Idealized Lipschitz Assumptions: 1-Lipschitz continuity is hard to strictly satisfy for softmax attention. The authors use LayerNorm to stabilize gradients as a practical approximation.
Backbone Dependency: Encoders and decoders are directly inherited from mmFormer/M2FTrans; innovation is focused on the fusion layer rather than end-to-end architectural exploration.

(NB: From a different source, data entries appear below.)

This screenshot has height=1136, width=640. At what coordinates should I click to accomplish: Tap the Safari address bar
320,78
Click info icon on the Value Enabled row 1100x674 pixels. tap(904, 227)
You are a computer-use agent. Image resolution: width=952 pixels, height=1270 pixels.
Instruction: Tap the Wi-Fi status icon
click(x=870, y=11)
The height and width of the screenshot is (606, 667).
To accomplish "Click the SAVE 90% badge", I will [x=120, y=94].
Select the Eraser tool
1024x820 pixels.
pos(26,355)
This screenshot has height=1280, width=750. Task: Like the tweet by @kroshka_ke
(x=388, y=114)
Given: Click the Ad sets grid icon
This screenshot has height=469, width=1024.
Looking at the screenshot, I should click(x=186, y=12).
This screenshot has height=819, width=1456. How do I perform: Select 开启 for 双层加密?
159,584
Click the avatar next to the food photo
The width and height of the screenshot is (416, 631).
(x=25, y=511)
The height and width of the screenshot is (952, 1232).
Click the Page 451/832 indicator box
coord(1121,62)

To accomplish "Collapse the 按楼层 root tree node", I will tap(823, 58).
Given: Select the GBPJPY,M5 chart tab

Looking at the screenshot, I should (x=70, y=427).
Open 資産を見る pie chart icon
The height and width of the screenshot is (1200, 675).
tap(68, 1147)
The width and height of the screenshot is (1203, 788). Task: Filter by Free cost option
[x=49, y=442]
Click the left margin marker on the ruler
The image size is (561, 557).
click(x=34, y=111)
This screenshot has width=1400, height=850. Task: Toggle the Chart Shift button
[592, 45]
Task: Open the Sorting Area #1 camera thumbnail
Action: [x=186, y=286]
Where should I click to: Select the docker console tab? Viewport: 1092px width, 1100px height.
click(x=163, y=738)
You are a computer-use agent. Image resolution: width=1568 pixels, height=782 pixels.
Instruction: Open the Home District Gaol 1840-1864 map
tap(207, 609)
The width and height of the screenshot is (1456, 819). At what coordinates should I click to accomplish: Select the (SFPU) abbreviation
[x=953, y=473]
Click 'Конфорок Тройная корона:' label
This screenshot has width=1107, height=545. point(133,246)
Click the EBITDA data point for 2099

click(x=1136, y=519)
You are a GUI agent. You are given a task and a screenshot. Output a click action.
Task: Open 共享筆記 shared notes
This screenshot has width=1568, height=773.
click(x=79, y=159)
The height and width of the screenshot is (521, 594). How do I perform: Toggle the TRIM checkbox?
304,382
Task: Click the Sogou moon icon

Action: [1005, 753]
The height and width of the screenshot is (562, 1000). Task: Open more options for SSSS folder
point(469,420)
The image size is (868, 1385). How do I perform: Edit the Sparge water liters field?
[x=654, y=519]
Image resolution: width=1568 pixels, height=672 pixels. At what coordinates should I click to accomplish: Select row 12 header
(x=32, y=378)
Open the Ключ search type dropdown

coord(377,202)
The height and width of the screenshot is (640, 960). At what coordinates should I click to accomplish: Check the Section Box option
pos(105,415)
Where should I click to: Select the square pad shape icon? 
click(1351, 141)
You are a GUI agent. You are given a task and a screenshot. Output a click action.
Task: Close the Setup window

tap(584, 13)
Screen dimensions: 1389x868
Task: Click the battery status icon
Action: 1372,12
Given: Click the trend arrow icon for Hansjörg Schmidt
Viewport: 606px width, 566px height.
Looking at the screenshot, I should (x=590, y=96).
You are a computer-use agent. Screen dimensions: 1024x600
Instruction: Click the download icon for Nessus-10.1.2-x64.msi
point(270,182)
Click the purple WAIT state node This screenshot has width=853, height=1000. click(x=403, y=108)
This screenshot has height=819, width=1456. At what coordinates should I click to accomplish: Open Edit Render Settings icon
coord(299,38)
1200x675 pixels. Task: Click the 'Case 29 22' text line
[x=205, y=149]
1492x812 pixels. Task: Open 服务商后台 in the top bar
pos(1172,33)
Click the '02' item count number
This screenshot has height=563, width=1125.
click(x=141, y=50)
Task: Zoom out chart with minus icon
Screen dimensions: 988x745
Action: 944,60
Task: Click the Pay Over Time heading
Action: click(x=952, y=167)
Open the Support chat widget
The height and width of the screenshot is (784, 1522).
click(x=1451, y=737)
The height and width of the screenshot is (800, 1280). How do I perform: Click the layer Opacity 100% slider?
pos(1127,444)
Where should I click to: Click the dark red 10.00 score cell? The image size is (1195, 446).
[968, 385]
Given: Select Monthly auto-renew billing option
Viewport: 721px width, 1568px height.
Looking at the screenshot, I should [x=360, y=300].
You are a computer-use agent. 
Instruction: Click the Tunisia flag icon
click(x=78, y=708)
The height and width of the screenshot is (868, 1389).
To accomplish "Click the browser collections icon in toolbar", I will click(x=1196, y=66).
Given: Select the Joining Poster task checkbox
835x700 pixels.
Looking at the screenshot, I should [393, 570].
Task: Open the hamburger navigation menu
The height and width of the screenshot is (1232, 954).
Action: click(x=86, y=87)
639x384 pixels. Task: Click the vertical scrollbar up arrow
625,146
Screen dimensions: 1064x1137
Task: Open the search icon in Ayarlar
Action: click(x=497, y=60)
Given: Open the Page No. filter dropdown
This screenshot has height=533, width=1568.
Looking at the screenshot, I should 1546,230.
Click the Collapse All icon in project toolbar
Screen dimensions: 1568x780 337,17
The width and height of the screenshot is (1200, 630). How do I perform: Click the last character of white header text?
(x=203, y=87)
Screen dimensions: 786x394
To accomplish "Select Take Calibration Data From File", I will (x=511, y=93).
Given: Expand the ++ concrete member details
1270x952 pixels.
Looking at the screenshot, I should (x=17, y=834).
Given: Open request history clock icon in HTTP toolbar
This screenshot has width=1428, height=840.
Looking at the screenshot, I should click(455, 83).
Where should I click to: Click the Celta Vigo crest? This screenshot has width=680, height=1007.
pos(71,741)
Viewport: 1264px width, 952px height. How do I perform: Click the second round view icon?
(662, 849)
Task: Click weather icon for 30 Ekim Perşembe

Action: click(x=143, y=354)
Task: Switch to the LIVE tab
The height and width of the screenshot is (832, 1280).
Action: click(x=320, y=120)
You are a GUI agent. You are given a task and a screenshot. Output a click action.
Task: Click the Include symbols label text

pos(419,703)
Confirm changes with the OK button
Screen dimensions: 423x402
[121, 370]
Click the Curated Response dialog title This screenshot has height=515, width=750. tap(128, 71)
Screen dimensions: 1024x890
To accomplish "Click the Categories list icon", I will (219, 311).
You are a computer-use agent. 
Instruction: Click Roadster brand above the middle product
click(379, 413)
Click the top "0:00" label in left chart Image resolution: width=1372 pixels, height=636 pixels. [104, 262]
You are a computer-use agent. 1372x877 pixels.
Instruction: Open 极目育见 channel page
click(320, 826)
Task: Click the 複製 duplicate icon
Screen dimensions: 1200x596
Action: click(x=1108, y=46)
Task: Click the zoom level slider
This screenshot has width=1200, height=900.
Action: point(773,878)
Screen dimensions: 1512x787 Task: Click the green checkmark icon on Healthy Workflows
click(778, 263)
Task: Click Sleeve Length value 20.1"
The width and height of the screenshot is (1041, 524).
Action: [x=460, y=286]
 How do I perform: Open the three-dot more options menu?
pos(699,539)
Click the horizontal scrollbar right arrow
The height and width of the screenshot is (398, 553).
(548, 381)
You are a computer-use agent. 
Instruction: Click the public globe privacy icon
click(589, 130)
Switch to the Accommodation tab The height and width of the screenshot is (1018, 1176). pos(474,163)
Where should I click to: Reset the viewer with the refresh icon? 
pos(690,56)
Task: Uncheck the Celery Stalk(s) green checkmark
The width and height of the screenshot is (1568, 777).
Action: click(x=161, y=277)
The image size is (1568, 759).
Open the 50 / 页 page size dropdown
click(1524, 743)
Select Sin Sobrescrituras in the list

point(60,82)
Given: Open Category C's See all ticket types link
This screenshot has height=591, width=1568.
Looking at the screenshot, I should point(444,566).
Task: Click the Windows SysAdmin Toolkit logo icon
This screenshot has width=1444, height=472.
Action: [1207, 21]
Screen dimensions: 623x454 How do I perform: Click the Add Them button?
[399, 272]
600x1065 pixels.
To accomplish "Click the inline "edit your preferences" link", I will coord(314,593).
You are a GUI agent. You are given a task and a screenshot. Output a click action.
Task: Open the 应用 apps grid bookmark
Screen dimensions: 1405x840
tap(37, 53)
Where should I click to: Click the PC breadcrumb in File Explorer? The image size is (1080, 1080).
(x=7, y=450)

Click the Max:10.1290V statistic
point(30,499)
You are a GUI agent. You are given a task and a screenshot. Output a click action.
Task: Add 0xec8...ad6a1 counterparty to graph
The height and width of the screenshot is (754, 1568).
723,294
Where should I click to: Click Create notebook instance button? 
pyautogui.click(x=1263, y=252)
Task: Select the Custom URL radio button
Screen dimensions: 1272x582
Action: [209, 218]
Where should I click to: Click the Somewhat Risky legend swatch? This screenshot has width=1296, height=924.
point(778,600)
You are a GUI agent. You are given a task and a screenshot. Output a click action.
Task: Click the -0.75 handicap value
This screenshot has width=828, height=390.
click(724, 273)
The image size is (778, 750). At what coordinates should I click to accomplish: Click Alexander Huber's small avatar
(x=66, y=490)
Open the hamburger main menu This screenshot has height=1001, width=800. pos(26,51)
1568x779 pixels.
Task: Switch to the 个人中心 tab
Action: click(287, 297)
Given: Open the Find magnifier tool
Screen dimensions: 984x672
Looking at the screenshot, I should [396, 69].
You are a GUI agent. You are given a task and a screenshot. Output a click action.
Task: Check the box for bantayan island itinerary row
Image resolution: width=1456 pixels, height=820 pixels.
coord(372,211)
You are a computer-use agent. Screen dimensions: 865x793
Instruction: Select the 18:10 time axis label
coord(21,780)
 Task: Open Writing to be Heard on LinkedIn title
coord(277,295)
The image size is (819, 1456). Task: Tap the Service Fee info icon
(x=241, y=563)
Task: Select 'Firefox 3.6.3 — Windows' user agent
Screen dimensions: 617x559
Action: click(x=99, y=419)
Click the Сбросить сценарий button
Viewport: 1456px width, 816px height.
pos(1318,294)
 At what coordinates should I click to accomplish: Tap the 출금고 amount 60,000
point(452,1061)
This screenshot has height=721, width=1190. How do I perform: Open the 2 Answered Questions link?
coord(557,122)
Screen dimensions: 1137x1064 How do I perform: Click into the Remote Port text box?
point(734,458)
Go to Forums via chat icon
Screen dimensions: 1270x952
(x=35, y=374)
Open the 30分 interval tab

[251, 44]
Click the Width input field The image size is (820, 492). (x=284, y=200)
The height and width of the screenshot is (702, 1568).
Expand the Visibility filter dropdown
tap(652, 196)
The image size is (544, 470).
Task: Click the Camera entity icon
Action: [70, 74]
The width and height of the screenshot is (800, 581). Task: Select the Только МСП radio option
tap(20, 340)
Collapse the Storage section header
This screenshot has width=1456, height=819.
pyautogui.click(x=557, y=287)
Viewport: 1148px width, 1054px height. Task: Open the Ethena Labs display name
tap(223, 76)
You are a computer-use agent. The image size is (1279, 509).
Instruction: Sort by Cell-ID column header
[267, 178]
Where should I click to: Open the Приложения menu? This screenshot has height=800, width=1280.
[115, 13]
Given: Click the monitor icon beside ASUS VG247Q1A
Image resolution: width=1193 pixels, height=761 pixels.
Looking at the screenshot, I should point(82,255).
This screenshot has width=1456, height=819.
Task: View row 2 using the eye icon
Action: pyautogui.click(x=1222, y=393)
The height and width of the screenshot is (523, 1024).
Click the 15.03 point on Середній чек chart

vs. mmFormer / M2FTrans (Parallel Fusion SOTA): They use concatenation or attention for one-time fusion. This work changes to two-stage sequential IB fusion to explicitly discard task-irrelevant info, proving more robust in many-missing-modality scenarios.
vs. ITHP (IB-driven Hierarchical Distillation): ITHP distills auxiliary info into compact representations; this work adapts IB for missing modality segmentation, adding re-ordering and masked reconstruction.
vs. Non-fusion methods (M3AE / ShaSpec): Those often involve high computational overhead or limited scalability; as a fusion-based approach, SMSN is lighter and demonstrates superior performance.

Rating¶

Novelty: ⭐⭐⭐⭐⭐ Systematically introduces sequential IB fusion to missing modality segmentation with strong theoretic guarantees.
Experimental Thoroughness: ⭐⭐⭐⭐ Extensive missing combinations, cross-domain transfer, and ablation; could benefit from expansion beyond brain tumors.
Writing Quality: ⭐⭐⭐⭐ Clear theoretical derivation and methodological narrative.
Value: ⭐⭐⭐⭐ Highly practical as missing modalities are a real clinical pain point; shows strong robust and zero-shot capabilities.